Talented Erin Phillips is riding high after national competition success on her own little pony.
Erin, 12, of Range View, Whitburn, came a commendable sixth out of 28 youngsters in the prestigious Royal International Horse Show.
In her first attempt at qualification, she outperformed riders from across the country who also aimed to make it to the competition final.
And she now has double cause for celebration after also qualifying for the famous Horse of the Year Show which takes place in Birmingham in October.
She will again compete on her eight-year-old Buzz, a male Welsh Section A pony, whose competition name is Coffeepot Buccaneer.
Mum Rachel Ford, 32, a quality technician, said Erin, who started riding as a toddler, had exceeded all expectations.
She added: “Erin rides almost every day and is very hardworking and determined.
“She invested a lot of blood, sweat and tears into getting Buzz ready for the Royal as sometimes he would come to shows and just freeze.
“But she worked with him and they are now a great partnership, a wonderful team.
“Erin was riding ponies almost as soon as she could walk and is a naturally gifted rider.
“It was special for her to get to the Royal, we had been there as spectators to support friends and it was her dream to ride there herself.
“We didn’t have any expectations for her, just getting there was a bonus and to then be placed was very special.
“The same applies with the Horse of the Year Show, she is just delighted to be going there.”
The annual Royal show, one of England’s premier outdoor competitions, took place at Hickstead, West Sussex.
Erin competed in the 12-and-under first ridden category.
For the Horse of the Year Show, the country’s largest indoor competition, she and Buzz will compete in the under-16 junior category.
To qualify, they travelled to Rugby, Warwickshire, for a competition heat.
They will come up against around 30 of the country’s most talented young riders in what is again Erin’s first qualification attempt at the show.
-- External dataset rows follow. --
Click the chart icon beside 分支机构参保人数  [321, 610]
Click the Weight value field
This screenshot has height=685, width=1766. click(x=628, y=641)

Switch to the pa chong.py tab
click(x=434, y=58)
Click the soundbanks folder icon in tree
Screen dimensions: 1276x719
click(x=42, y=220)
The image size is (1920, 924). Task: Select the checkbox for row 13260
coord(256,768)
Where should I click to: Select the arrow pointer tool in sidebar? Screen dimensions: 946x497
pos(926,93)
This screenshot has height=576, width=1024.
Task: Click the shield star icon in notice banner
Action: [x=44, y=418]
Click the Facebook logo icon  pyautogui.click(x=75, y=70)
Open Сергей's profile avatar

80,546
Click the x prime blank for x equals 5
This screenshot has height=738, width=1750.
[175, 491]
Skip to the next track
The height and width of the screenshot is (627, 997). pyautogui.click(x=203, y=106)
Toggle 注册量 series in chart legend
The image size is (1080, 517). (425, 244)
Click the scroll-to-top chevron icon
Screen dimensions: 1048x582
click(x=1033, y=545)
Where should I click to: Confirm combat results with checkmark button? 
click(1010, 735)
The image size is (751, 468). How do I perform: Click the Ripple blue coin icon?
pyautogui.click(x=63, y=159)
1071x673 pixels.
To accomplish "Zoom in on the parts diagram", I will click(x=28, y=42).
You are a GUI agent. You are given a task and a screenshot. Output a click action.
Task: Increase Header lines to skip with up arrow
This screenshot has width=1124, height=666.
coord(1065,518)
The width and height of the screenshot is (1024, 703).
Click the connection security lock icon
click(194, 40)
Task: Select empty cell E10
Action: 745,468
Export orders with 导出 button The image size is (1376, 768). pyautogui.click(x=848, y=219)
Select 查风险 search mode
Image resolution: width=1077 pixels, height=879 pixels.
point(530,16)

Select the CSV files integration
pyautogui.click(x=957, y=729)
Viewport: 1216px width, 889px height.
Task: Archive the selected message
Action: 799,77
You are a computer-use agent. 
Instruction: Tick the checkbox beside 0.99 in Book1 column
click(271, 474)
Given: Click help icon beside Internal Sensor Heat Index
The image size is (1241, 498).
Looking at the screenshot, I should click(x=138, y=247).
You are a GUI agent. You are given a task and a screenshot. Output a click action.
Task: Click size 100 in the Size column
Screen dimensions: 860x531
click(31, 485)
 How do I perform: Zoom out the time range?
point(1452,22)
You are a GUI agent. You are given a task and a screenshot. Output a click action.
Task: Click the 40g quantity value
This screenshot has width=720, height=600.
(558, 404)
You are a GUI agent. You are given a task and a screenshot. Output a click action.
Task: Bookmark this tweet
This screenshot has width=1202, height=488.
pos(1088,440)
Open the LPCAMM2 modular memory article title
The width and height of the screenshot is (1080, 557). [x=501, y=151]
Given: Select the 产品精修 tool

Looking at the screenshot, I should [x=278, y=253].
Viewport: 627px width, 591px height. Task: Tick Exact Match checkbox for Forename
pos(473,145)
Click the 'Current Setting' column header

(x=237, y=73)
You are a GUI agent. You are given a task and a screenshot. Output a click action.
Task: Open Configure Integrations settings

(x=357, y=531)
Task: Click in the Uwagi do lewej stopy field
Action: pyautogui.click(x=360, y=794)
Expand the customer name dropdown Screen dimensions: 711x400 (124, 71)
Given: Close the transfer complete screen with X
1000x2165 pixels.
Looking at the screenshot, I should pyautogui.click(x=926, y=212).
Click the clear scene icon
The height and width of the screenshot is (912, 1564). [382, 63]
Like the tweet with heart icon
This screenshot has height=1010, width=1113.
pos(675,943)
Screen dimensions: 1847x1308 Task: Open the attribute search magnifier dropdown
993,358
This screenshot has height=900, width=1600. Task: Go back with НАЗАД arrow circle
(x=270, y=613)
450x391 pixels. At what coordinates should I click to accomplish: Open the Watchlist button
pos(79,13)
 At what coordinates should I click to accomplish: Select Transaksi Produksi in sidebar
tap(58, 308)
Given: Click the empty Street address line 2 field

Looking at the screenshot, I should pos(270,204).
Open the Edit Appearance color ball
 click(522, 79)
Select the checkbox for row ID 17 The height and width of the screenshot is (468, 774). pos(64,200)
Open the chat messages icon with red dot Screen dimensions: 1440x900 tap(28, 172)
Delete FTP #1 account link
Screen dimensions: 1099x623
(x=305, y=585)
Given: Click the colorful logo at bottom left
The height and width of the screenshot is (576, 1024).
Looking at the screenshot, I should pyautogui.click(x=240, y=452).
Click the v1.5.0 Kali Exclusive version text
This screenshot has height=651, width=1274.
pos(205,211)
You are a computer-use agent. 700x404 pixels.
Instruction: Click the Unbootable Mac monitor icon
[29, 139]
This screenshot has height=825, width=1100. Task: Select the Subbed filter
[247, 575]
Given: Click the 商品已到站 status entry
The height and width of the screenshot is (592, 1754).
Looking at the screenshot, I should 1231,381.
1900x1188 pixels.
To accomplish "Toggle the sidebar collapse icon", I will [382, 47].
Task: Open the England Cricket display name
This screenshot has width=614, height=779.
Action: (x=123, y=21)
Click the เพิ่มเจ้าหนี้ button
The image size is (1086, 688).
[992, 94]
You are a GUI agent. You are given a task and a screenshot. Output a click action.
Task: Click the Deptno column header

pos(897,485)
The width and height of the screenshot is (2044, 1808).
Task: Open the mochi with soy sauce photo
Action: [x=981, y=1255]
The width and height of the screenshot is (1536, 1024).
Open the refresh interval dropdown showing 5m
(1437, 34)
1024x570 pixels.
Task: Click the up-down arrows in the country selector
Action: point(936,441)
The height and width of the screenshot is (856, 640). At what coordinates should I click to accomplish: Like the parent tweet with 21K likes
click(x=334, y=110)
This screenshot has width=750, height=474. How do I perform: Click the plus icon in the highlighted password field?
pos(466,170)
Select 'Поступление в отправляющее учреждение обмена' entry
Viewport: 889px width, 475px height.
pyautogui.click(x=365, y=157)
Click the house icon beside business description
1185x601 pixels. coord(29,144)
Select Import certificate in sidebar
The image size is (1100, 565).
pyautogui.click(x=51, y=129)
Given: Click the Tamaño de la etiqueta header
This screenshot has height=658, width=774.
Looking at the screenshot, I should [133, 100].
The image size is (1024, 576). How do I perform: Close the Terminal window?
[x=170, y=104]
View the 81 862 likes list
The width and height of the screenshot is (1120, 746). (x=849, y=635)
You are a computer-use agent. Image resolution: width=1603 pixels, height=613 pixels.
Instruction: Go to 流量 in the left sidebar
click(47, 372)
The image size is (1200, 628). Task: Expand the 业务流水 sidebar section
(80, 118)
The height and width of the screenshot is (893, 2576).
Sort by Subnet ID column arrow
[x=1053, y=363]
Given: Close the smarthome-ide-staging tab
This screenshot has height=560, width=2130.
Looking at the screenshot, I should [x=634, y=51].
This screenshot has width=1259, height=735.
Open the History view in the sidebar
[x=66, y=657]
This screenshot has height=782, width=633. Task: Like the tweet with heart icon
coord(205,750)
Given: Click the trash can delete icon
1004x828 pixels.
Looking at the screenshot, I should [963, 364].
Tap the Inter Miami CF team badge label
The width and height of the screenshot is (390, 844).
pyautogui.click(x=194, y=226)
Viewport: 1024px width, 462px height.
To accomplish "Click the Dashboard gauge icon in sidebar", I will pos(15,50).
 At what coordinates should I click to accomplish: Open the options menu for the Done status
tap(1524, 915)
Buzz is one of four ponies belonging to the family which are stabled at Wheathall Farm, Whitburn.
Erin’s sister, Grace, 10, also rides but prefers jumping rather than showing, while brother Corey, eight, has yet to be bitten by the riding bug.
As a career, Erin wants to work with horses and produce them, which means preparing them for other people to ride, and is studying to be a young competition judge.